ASSIGNMENT — Set down exactly the lines running from the one with "You are a computer-use" to the last line of the listing below, both included, and skip every picture.

RECORDED INFORMATION —

——

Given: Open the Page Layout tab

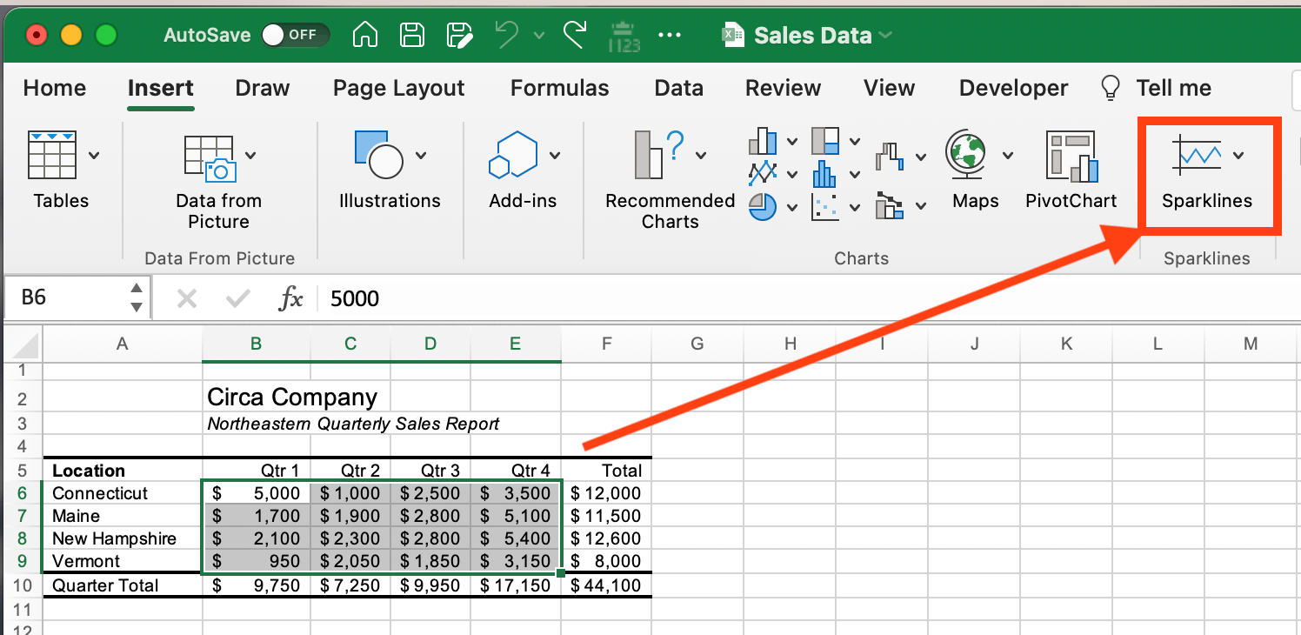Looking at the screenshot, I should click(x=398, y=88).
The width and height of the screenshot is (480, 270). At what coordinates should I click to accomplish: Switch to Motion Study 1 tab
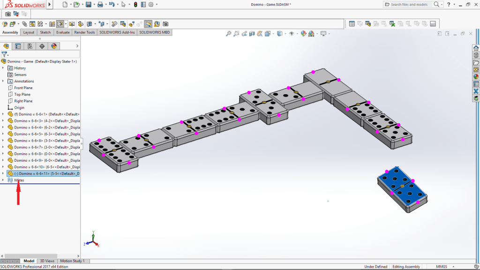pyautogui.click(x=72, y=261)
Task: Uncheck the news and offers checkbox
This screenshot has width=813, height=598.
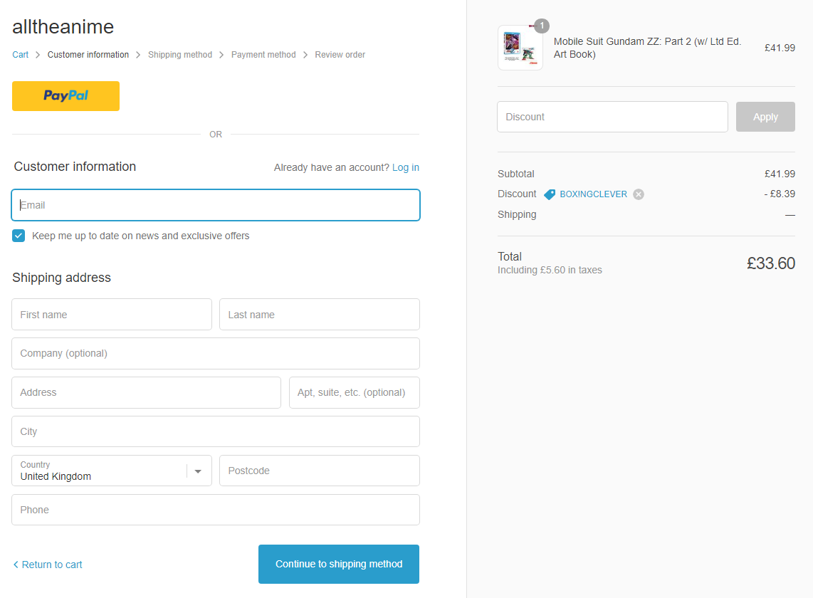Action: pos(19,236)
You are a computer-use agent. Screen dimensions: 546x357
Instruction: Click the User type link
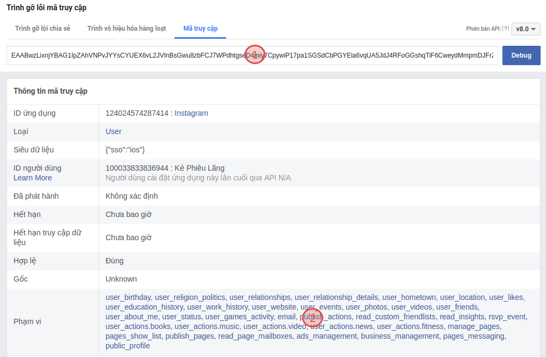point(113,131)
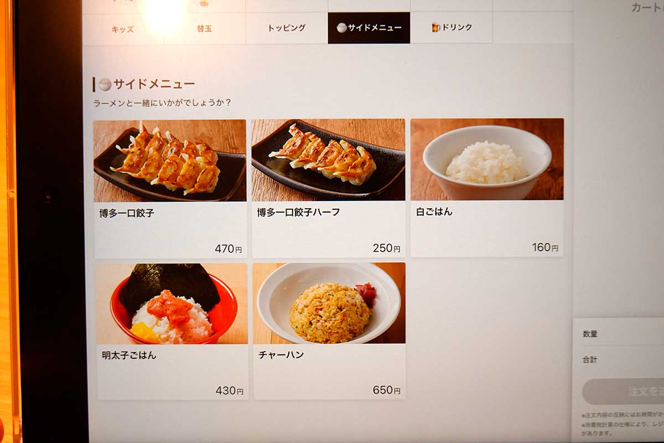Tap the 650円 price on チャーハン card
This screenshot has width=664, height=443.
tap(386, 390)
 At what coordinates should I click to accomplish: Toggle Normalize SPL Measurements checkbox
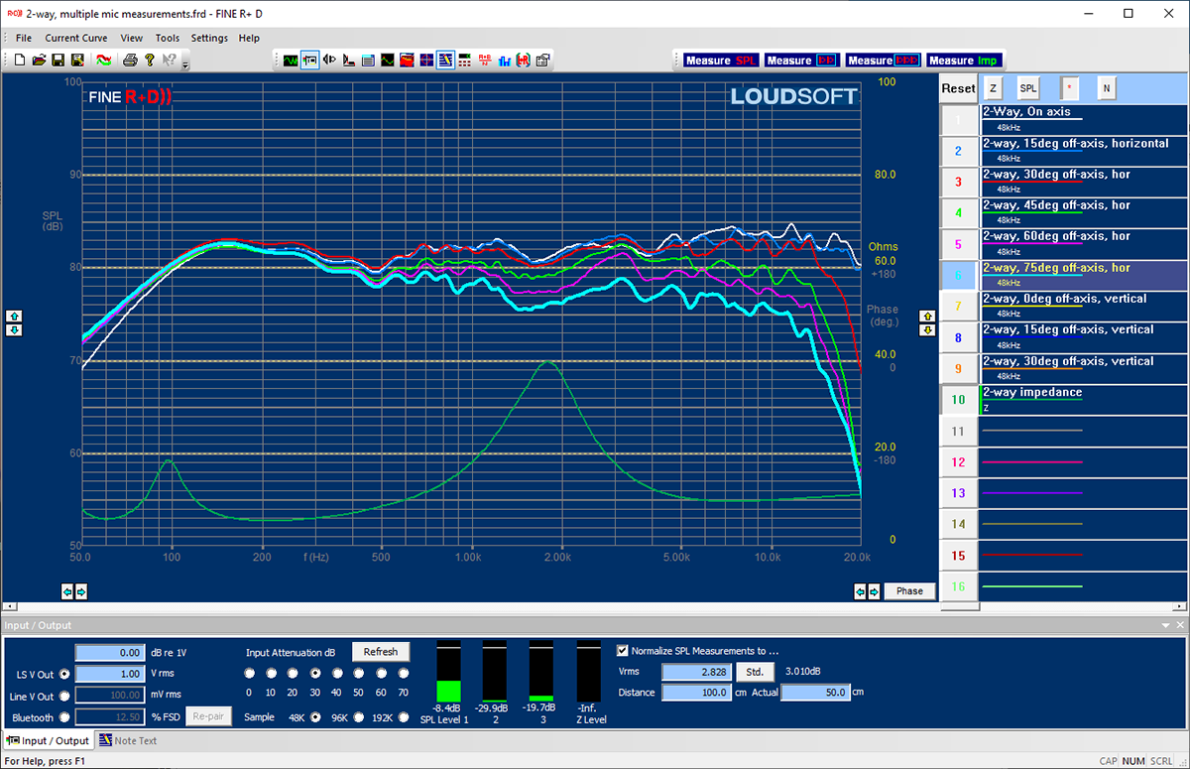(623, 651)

——

RESPONSE TO THIS EXERCISE —
You are a computer-use agent. Screen dimensions: 546x357
Instruction: Click the User type link
point(113,131)
Tap the 650円 price on チャーハン card
This screenshot has width=664, height=443.
tap(386, 390)
 At what coordinates should I click to accomplish: Toggle Normalize SPL Measurements checkbox
(623, 651)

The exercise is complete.